Given text>
In the few years that I’ve been paying attention to nursing stuff (both personally as well as for the blog), I’ve seen the same companies over and over again. I thought it might be fun to round them up for new moms who are searching for nursing clothes and unsure if that BabySteals or Zulily deal is worth it, or trying to gauge the quality of a brand in a local maternity shop, or experimenting with what kind of nursing access works best.

Pictured at top, clockwise: one / two / three / four.

Items from a data source:

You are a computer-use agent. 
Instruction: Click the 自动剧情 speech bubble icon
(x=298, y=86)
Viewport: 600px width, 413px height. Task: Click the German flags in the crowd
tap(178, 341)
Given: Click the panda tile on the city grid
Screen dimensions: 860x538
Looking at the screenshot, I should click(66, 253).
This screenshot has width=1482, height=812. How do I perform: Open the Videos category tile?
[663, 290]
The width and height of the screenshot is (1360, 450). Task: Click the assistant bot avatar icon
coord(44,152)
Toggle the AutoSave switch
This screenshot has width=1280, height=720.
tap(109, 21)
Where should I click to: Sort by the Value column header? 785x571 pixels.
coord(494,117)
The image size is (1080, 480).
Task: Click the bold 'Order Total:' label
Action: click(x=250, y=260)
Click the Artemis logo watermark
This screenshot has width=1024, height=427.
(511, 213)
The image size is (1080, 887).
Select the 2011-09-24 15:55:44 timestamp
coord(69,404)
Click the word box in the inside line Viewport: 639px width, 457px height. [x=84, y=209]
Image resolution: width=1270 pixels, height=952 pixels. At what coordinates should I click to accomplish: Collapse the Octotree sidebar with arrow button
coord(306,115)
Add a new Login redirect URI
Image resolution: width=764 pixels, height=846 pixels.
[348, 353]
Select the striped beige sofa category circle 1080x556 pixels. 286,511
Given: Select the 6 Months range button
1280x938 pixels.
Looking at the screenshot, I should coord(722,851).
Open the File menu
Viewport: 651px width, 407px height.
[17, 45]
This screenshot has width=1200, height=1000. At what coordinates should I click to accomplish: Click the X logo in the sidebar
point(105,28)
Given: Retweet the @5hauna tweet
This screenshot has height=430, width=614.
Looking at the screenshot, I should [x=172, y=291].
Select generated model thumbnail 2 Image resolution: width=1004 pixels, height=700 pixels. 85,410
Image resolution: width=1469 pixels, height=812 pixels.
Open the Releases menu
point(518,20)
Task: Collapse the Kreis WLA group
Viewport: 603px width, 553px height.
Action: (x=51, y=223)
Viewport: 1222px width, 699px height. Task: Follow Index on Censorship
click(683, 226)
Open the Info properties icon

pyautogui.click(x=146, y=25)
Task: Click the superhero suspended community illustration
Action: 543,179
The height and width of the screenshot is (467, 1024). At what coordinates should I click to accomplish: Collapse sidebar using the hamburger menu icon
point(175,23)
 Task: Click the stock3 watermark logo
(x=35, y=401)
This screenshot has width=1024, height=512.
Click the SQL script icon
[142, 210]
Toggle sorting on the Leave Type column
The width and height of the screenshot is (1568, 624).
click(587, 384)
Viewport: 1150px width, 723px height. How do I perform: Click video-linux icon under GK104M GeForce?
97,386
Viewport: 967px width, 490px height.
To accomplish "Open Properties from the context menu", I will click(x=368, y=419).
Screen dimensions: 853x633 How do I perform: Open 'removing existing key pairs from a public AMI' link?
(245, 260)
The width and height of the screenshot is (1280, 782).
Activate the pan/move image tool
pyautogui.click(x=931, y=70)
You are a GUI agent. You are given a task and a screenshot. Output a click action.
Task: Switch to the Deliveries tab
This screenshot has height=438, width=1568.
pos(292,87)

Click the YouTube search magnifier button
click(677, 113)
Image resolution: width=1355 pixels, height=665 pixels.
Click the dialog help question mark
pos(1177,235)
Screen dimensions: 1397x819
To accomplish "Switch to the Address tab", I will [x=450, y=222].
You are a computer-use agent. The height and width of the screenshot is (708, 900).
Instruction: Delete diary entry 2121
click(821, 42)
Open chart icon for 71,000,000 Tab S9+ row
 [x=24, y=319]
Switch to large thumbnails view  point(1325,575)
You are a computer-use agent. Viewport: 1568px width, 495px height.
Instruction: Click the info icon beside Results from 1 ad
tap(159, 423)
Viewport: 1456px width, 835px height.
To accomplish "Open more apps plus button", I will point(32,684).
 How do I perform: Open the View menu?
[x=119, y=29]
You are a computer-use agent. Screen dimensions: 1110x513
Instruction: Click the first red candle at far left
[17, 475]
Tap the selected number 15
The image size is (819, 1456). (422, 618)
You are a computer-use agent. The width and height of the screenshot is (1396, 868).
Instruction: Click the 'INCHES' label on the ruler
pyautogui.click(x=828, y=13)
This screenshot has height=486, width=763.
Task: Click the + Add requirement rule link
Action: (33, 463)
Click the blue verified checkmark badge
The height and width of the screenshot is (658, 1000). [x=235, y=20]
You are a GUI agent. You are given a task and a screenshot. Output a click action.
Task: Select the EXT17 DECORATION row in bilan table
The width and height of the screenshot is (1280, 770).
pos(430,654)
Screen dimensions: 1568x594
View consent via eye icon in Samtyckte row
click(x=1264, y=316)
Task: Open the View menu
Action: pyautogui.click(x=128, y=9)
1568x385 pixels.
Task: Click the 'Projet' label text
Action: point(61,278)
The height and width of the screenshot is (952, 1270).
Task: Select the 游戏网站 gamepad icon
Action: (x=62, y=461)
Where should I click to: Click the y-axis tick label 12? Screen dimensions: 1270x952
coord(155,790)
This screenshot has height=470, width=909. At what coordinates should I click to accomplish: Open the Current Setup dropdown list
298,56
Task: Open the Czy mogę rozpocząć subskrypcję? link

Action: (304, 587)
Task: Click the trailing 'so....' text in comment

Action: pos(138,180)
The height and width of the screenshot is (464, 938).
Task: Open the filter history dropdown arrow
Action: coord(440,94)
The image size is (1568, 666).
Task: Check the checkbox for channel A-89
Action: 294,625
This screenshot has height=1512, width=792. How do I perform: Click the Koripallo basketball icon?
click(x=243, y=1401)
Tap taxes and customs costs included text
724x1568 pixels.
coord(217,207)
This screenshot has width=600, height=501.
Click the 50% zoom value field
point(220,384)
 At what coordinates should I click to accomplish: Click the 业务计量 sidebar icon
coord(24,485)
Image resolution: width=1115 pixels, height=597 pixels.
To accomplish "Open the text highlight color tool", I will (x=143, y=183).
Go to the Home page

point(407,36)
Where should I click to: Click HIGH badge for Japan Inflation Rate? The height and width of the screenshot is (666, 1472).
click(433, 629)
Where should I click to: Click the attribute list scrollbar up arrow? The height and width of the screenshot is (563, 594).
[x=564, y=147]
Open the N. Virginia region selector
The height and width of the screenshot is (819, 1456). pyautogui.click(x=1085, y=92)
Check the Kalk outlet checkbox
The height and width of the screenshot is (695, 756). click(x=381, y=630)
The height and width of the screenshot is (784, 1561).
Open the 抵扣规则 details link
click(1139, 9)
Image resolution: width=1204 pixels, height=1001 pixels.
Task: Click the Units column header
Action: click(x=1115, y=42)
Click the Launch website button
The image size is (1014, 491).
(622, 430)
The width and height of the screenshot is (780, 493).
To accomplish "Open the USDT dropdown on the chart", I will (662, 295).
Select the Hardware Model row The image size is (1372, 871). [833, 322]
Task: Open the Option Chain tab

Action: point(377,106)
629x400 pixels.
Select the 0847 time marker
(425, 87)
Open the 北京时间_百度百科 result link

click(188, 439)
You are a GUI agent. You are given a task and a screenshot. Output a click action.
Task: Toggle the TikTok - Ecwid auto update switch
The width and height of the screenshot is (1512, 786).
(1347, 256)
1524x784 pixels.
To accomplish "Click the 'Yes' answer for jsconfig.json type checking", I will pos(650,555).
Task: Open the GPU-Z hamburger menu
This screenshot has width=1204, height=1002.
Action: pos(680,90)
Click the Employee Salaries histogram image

What is asked>
A. Which two deal sites does the nursing clothes passage mention by name?
B. Pick up the nursing clothes passage right after its final line and continue writing it.
These records have nothing to do with the nursing clothes passage.

Answers given>
A. BabySteals and Zulily.

B.
Personally, my consistent favorites were shirts that lift up, either with partial panels or entire second front layers — they kept my tummy covered while providing some coverage for my breast. The biggest hits and misses came from a second category that kind of overlaps with the first that I’ll call the “secret panel” access, like the red top below. Depending on how the cutout hits you and your bust, it could be great — or horrible. Finally, my least favorite were the types that pulled down — the pro here is that there’s very easy access, but the con is that the top of your breast is totally exposed. (For some reason, the phrase “whip it out” kept coming to mind whenever I used one of these tops!!!) There are still other tops with different sorts of nursing access, like the secret zippered panel brands like Loyal Hana offer. Most of the serious maternity shops (like the excellent Figure8 Maternity) focus on the first two types. Ladies, which kind of nursing access did you like best? What were your favorite brands for nursing-friendly workwear?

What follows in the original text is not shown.